Russia’s economy (as well as that of the Soviet Union before 1991) has undergone various crises, such as the dissolution of the Soviet Union (1991), Russian Flu (1998), as well as the financial crisis in the US and Europe (2008). All those crises have had their impacts on the different sectors of the Russian Federation’s economy. As an example, Russia’s economy suffered during the 2008 financial crisis, due to the decrease of the world oil prices, and the foreign credit of the Russian banks was threatened.

Regarding direct foreign investments, Russia faced challenges related to foreign capital flight during the 2008 to 2011 crisis, according to the report by Russia’s Ministry of Economy Development (Минэкономразвития России). However, based on the report by rus-stat (the Statistics Center of the Russian Federation), the foreign capital in the Russian Federation amounted to 170 billion dollars in 2013, which indicates a 10% growth in comparison with 2012.

Russia’s oil economy has moved toward absolute nationalization since the 90s.
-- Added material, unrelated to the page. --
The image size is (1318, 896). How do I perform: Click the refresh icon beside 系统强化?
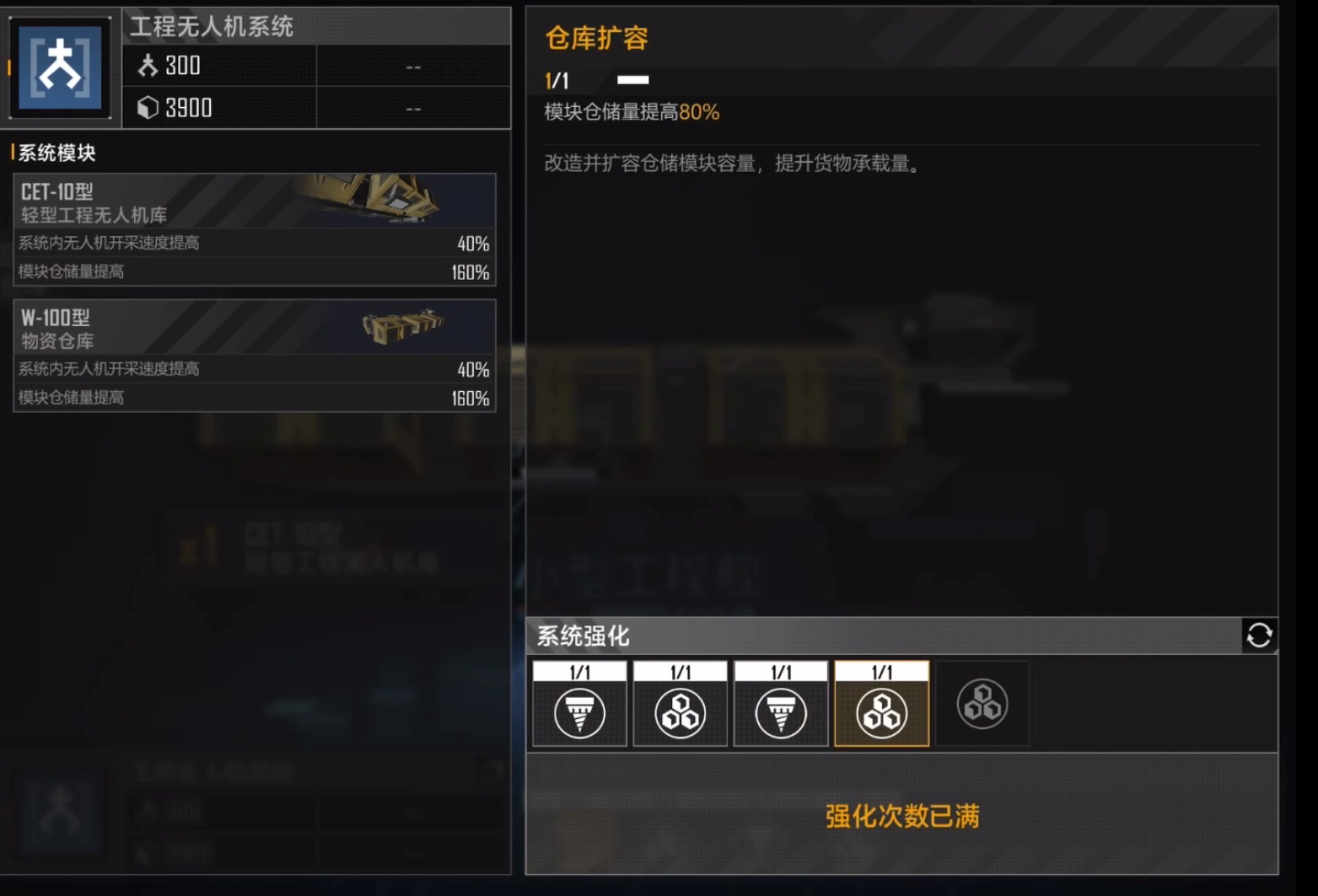(x=1259, y=636)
Before the dissolution of the Soviet Union and especially during Gorbachev’s reconstruction programs, private oil companies were active in the Soviet Union. However, those companies were gradually converged and dissolved with the formation of Russia. As an example, Rosneft (Роснефть [Russia’s public petroleum company]) in 1993 purchased most of the shares of the private company of Yukos (Юкос). Also, numerous international petroleum companies were present in the petroleum sector of the Russian Federation during the 90s; however, public petroleum companies gradually played a greater share in the activities. Gazprom, for example, forced the Shell and BP companies to sell the majority of their assets in Sakhalin 2 (Сахалин 2) and Kovytka (Квитка) oil fields in 2013.
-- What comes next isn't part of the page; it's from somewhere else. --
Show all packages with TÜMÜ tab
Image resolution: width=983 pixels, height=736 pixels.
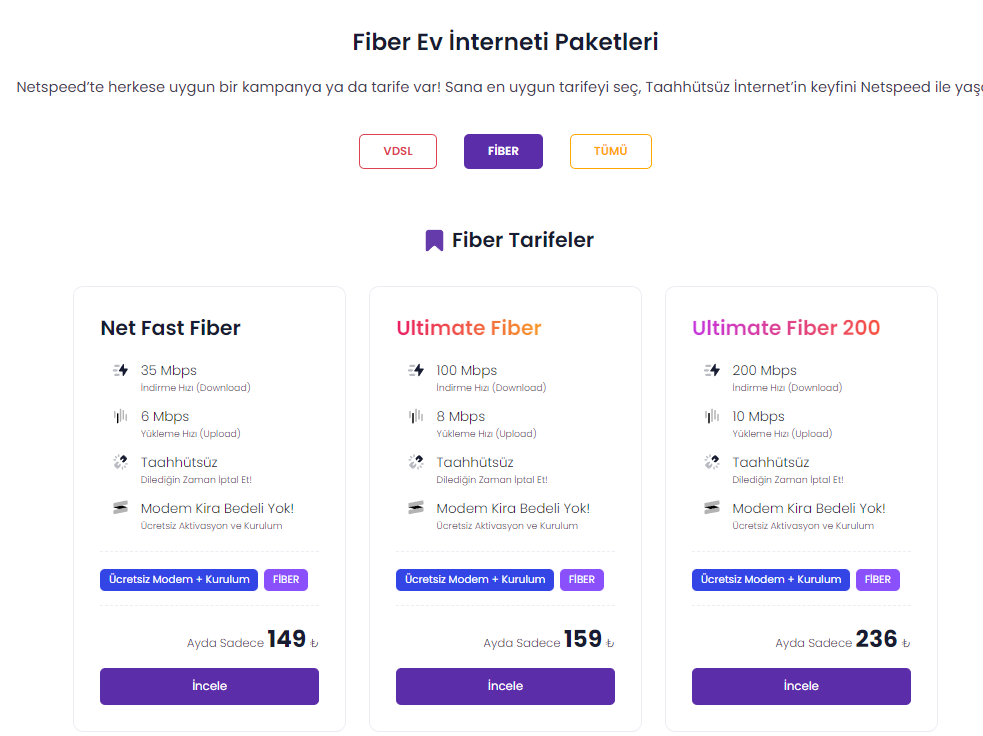pyautogui.click(x=610, y=152)
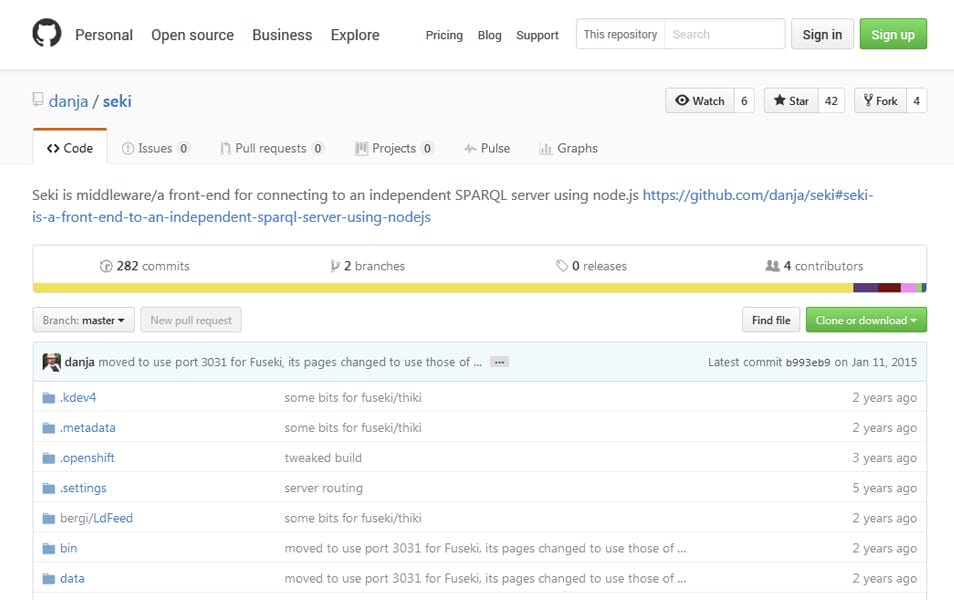Expand the commit message ellipsis button

(x=499, y=362)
Russia believes its golden period regarding economic growth to have started at the beginning of 2000 and lasted until the financial crisis of the US and Europe. Figure 3 indicates the trend of the economic growth in the Russian Federation (the former Soviet Union before 1991), from 1972 to the end of 2014. It is noteworthy that a comparison between Russia’s economy and that of the Soviet Union is wrong, since each of the fourteen republics separated from the former Soviet Union had had their own shares in the production as well as the export of crude oil and natural gas. However, in order to review the historical trend, we will only compare the economic growth of the governments in an attempt to understand the differences.
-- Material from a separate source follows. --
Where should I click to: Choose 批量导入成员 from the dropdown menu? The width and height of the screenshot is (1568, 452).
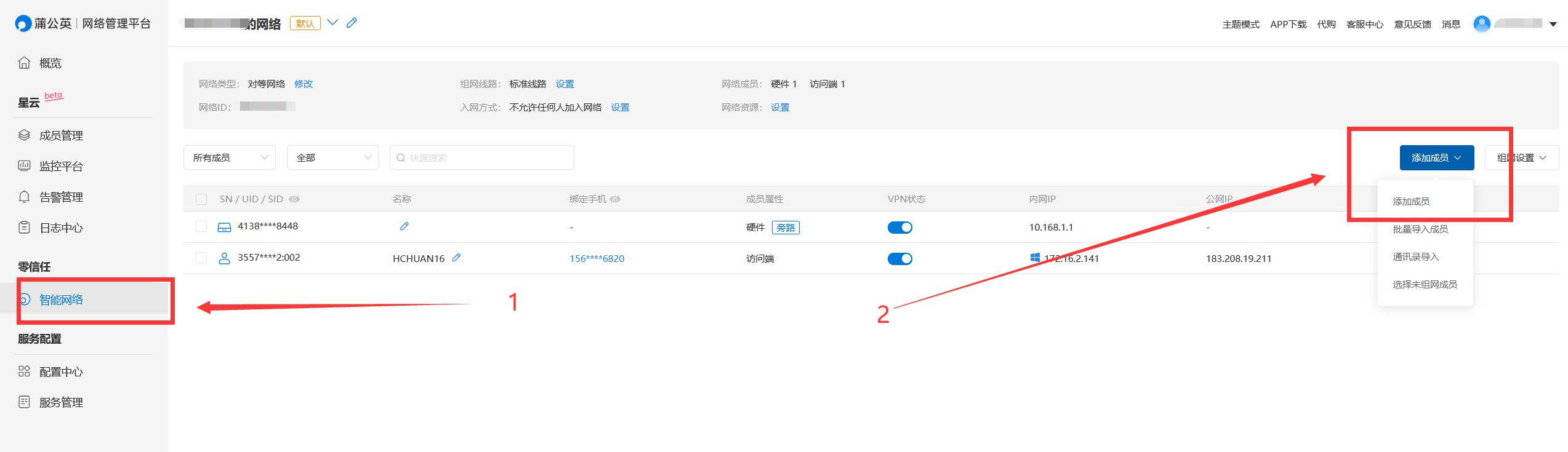coord(1420,229)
During Leonid Brezhnev’s (Леонид Ильич Брежнев) tenure, which was from 1972 to 1982, as indicated in the Table above, a remarkable growth was witnessed in 1973, due to the emergence of petroleum as the key source of income for Russia’s government, as well as an increase in the country’s petroleum exports. From 1972 to 1985 (the presidency of Yuri Andropov [Юрий Владимирович Андропов] and Konstantin Chernenko [Константин Устинович Черненко]), Soviet experienced a positive but decreasing economic growth. During the presidency of Mikhail Gorbachev (1985- 1991), economic programs of reconstruction and transparency were started; however, the programs failed, causing the dissolution of the former Soviet Union. The collapsed Soviet Union faced a negative economic growth during the year-long presidency of Gennady Yanayev (Геннадий Иванович Янаев), as well. (The economic growth of the Soviet Union decreased from 1.4% in 1989 to -3% in 1990. Petroleum production was reduced to five million barrels per day from 5.4 million barrels, and inflation rose from 2.8% to 6.8%.) Gennady Yanayev was one of the opponents of Gorbachev’s reconstruction and transparency programs and suggested that the three-year-old economic program be altered; however, he could not prevent the dissolution of the Soviet Union. With the coming to power of Boris Yeltsin (1991-1999) (Борис Николаевич Ельцин) and with the reconstruction of the new Russia, as well as the beginning of the Ruble Crisis in 1998, Russia took form. The economic growth during that period was negative but increasing. The golden period of Russia’s economic growth began with the coming of Vladimir Putin (1999-2008) and thus continued. As Dmitry Medvedev (2008-2012) came to power at the beginning of the financial crisis of the US and Europe, Russia’s economic growth remarkably decreased due to the crisis pressure. With the return to power of Vladimir Putin in 2012, Russia joined the World Trade Organization after eighteen years of waiting, and its economy entered a new phase of prosperity, attracting foreign investments. However, the tension among Russia, Ukraine and the Western countries, the diplomatic, economic and technological sanctions in the petroleum and gas sectors, as well as the 2014 oil shock, have caused Russia currency fluctuations, inflation, as well as a decrease in the economic growth during the past years.

 

 

Fig. 3. The trend of the economic growth of the Russian Federation (the former Soviet Union) since 1972 up to 2014

Economic growth data reference: World Bank

Categorization reference: the authors

        

The Russian Federation’s Economy and the World Oil Shocks  

This section attempts to examine the economy of Russia (and of the Soviet Union before 1991) during the historical oil price shocks.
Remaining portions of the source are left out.